Judges: Michel, Rader (author), Schall

[Appealed from: E.D. Va., Judge Brinkema]

In Rolls−Royce, PLC v. United Technologies Corp., No. 09−1307 (Fed. Cir. May 5, 2010), the Federal Circuit held that Rolls−Royce, PLC’s (“Rolls−Royce”) junior patent would not have been obvious over United Technologies Corp.’s (“UTC”) senior reissue application, thereby determining that there was no interference−in−fact. 

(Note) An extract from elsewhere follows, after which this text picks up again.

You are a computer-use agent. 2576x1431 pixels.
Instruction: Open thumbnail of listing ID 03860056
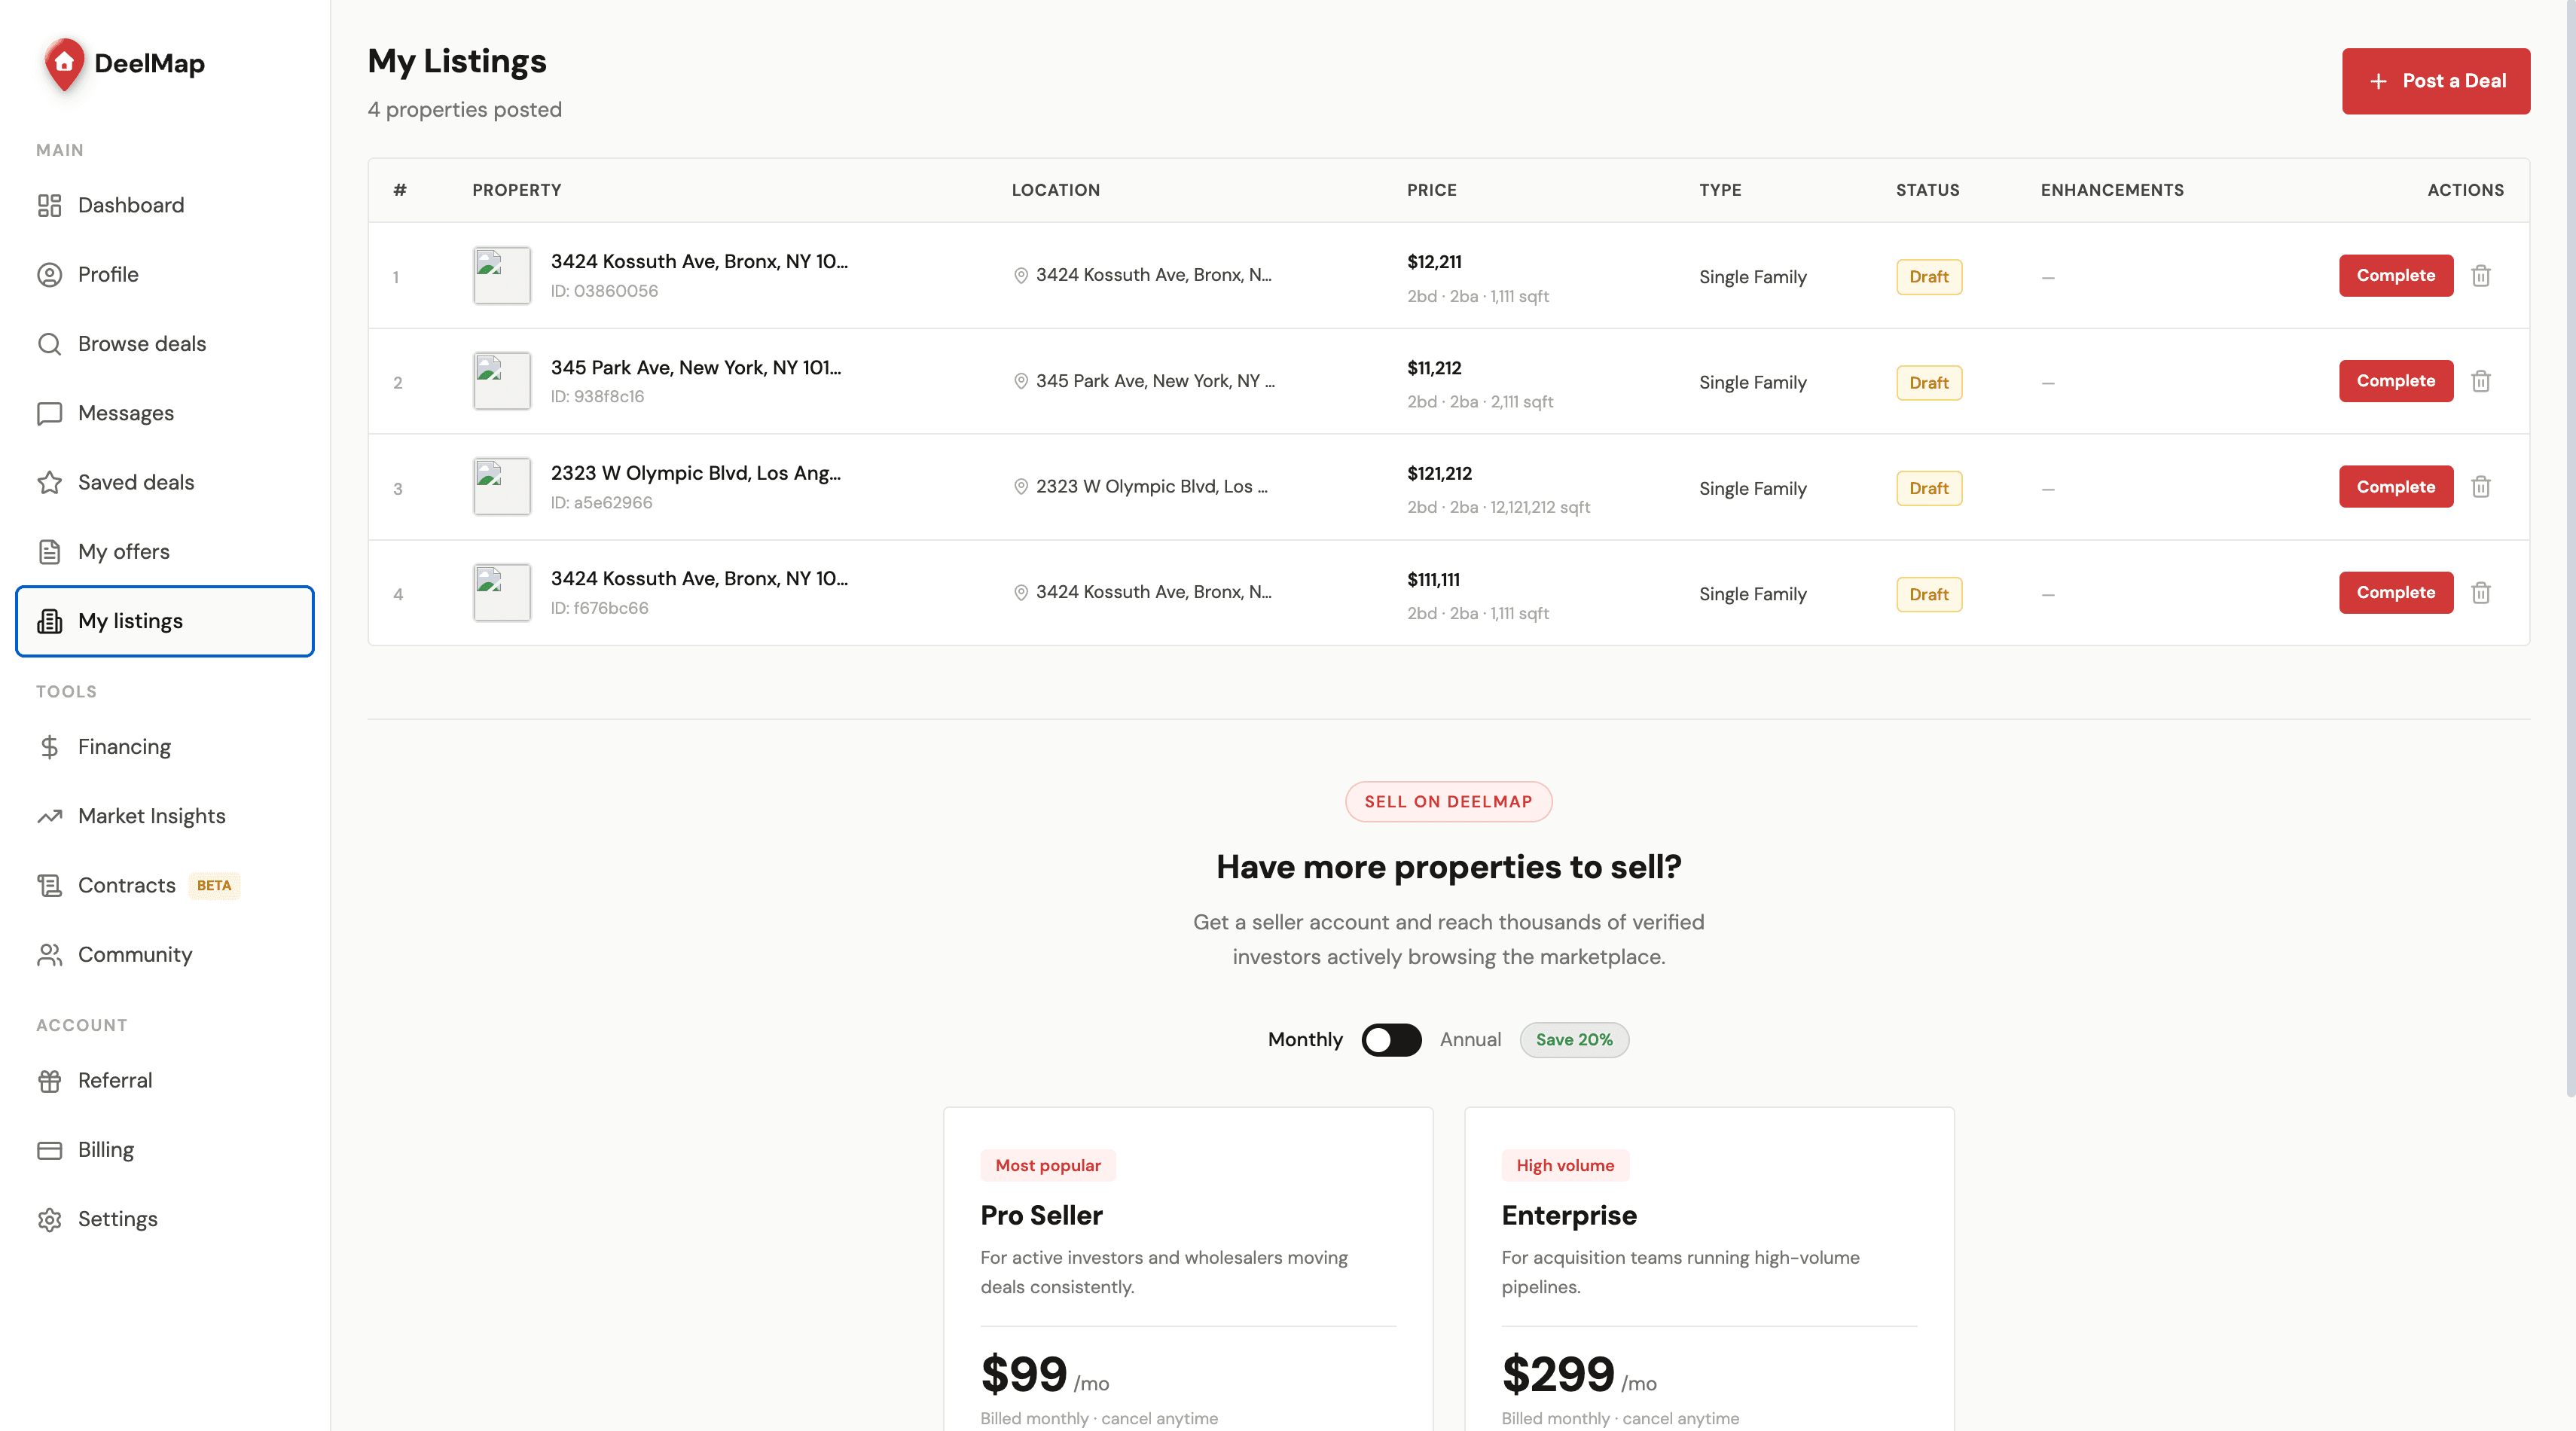502,276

In 2003, the Board declared an interference between Rolls−Royce’s U.S. Patent No. 6,071,077 (“the ’077 patent”) and UTC’s Reissue Application No. 09/874,931 (“the ’931 reissue application”).  Based on the earliest available priority dates, the Board named UTC the senior party.  Rolls−Royce did not contest its designated priority.  The Board defined a single interference count corresponding to claim 23 of UTC’s ’931 reissue application and claim 8 of Rolls−Royce’s ’077 patent.  Both claims are directed to a stage of a gas turbine engine, which can be used to power aircraft.  The claims require a fan blade with a swept−forward inner region, a swept−rearward intermediate region, and an outer region with recited properties.  At issue was the limitation, recited in UTC’s claim 23, that “the outer region be[] translated forward relative to a leading edge with the same sweep angle as an outward boundary of the intermediate region to provide a sweep angle that causes the blade to intercept the shock.”  The Board construed that limitation as including fan blades with either forward or rearward sweep angles in their outer region.  On that basis, the Board entered final judgment in the interference proceedings in favor of UTC.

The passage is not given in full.